Much-maligned Pluto doesn't make the grade under the new rules for a planet: "a celestial body that is in orbit around the sun, has sufficient mass for its self-gravity to overcome rigid body forces so that it assumes a ... nearly round shape, and has cleared the neighborhood around its orbit."

Pluto is automatically disqualified because its oblong orbit overlaps with Neptune's.

Instead, it will be reclassified in a new category of "dwarf planets," similar to what long have been termed "minor planets." The definition also lays out a third class of lesser objects that orbit the sun -- "small solar system bodies," a term that will apply to numerous asteroids, comets and other natural satellites.

It was unclear how Pluto's demotion might affect the mission of NASA's New Horizons spacecraft, which earlier this year began a 961/27-year journey to the oddball object to unearth more of its secrets.

The decision at a conference of 2,500 astronomers from 75 countries was a dramatic shift from just a week ago, when the group's leaders floated a proposal that would have reaffirmed Pluto's planetary status and made planets of its largest moon and two other objects.

That plan proved highly unpopular, splitting astronomers into factions and triggering days of sometimes combative debate that led to Pluto's undoing.

Now, two of the objects that at one point were cruising toward possible full-fledged planethood will join Pluto as dwarfs: the asteroid Ceres, which was a planet in the 1800s before it got demoted, and 2003 UB313, an icy object slightly larger than Pluto whose discoverer, Michael Brown of the California Institute of Technology, has nicknamed Xena.

Charon, the largest of Pluto's three moons, is no longer under consideration for any special designation.

blizzard - August 24, 2006 05:36 PM (GMT)
Yeah, screw Pluto!

Ahem. Anyways, I say we should be trying to include more planets in our solar system. That way if any aliens invade, we can just be like, "Dude, we have fifteen planets in our solar system. What you going to do now?!"

Deltasix - August 24, 2006 06:23 PM (GMT)
I quite agree, though not only for the reason of alein invasion. It would seem to me that we should be trying to get more planets with us, not less.

Zairik - August 25, 2006 04:09 AM (GMT)
Aww.

Now we have to find new ways to remember the planets >_<

I remember:
QUOTE
MVEMJSUNP: My Very Educated Mother Just Served Us Nine Pizzas

RancerDS - August 25, 2006 06:45 AM (GMT)
How about using

MVEMJSUN: My Very Educated Mother Just Served Us Niceties? If we have to, we can always append UB-313 to the original if we go with 10 planets. We just have to be reminded that it's not a submarine.

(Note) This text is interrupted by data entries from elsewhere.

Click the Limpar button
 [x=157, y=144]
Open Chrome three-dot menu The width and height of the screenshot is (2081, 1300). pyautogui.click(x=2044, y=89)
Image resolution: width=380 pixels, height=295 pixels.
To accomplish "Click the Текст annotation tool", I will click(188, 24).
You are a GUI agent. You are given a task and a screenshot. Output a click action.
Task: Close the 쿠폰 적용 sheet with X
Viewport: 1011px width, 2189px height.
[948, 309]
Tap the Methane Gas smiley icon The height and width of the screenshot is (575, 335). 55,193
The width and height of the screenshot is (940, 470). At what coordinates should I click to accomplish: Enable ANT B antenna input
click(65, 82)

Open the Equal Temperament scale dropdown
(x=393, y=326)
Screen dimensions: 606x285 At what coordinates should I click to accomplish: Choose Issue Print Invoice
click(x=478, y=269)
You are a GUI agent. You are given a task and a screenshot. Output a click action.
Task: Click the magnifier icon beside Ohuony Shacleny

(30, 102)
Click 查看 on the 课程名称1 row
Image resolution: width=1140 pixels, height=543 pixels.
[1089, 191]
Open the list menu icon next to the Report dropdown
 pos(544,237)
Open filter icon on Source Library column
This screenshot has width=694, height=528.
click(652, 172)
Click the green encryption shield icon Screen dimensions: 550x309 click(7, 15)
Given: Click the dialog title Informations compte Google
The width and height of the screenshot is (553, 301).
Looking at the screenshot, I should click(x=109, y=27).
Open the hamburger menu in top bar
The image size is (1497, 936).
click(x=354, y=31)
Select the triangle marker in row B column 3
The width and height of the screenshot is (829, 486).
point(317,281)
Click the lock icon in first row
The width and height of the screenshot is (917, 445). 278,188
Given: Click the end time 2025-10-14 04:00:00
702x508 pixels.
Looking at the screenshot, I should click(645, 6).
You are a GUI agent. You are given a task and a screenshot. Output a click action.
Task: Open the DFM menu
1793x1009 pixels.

IceMetalPunk - August 25, 2006 09:15 PM (GMT)
According to my local newspaper this morning, Pluto has officially been demoted from a planet into a "dwarf planet", and UB-313 is now officially considered a planet.

Hopefully UB-313's name will be changed :lol:

-IMP ;) :)

Zairik - August 25, 2006 11:55 PM (GMT)
QUOTE (IceMetalPunk @ Aug 25 2006, 05:15 PM)
Hopefully UB-313's name will be changed :lol:

-IMP ;) :)

Heh, or make names like that for all the planets. ^_^

Then no one would be able to remember the planets!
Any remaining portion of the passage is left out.